At 8:30 in the evening, the Revelstoke steamer would arrive and ten minutes later, trains began arriving. First, the Nelson train, then five minutes later,the train from Grand Forks, Greenwood and Midway. Fifteen minutes later, the Rossland train would pull in.
Passengers from the boat boarded their trains; train passengers boarded the boat, and at 8:45 all three trains departed, for Rossland, for Nelson and for Midway. The steamer took on coal, and at 11:00 PM she departed up lake. Nothing remains of Robson West today but a double line of rotting piles where the trains used to back down the long, sloping ramp to lie alongside the steamers to transfer freight and passengers. Directly across the river was the terminus of the Columbia and Kootenay line to Nelson and in the early years, after the steamer had discharged its passengers, it would barge rail cars across to the line on the other side. In 1902, the CPR bridged the Columbia at Castlegar and the Robson terminus was abandoned. Robson West continued to function as the rail-boat transfer point until the last sternwheeler, the “Minto,” was withdrawn in 1954.

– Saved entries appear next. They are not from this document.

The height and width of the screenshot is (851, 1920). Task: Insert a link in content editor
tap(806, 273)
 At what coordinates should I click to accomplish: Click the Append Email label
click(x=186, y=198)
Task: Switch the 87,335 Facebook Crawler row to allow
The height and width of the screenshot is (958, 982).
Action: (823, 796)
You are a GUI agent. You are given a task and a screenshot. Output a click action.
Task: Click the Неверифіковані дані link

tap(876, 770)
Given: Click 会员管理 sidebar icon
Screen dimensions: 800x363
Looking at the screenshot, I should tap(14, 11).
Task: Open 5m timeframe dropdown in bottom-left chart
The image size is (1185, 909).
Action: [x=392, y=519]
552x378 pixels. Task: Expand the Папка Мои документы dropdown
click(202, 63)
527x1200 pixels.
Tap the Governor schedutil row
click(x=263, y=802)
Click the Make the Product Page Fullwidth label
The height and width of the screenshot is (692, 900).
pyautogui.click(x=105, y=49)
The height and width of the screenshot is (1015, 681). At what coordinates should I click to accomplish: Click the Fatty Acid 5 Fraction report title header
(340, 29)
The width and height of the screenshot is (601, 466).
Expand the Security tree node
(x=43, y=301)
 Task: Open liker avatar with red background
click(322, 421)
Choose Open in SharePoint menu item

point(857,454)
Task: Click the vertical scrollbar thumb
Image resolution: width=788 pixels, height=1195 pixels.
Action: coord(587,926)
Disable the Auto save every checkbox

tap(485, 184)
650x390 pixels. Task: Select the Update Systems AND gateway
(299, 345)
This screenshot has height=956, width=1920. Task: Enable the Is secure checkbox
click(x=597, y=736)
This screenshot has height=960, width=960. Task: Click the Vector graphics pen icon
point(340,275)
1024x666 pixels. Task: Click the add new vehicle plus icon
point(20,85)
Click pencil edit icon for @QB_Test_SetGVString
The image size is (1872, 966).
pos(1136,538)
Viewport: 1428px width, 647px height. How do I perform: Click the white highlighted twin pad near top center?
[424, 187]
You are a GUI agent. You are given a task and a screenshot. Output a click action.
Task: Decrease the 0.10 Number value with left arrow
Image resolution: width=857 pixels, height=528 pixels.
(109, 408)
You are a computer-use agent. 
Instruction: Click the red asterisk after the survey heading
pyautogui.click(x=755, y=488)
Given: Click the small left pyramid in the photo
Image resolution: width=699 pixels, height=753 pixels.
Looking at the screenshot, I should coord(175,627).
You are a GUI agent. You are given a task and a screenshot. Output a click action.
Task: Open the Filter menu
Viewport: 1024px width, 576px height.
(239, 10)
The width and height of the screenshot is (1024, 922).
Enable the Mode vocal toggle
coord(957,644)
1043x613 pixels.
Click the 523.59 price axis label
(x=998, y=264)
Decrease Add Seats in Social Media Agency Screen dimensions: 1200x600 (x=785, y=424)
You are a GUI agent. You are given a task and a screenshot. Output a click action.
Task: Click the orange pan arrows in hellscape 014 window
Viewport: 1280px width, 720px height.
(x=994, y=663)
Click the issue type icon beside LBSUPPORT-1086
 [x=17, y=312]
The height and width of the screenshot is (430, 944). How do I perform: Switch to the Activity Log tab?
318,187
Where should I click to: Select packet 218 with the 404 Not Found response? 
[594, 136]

All of the trains from Rossland, bound for Nelson, or Grand Forks, or Robson West, stopped at Smelter Junction, (now called Tadanac) and backed down the switchback line to Dublin gulch, took the switchback, and proceeded down Trail Creek to the Trail City Station on Cedar Avenue. Passengers and express would be loaded and the train would back up the gulch to the switchback and then up the 3.9 percent grade to Smelter Junction. In the 30s trim Ten Wheeler D10g class locomotives were assigned to the Trail- Nelson run. Gibson Kennedy reports that some engineers with their light, two car train, would work the grade with a short cutoff which yielded a satisfyingly sharp bark from the stack, but produced a surge in train motion with every revolution of the drivers. This caused the clerks in the mail and baggage car to lose their footing while trying to sort mail. They registered a complaint to the company and engineers were subsequently ordered to moderate their efforts to save fuel on this particular grade.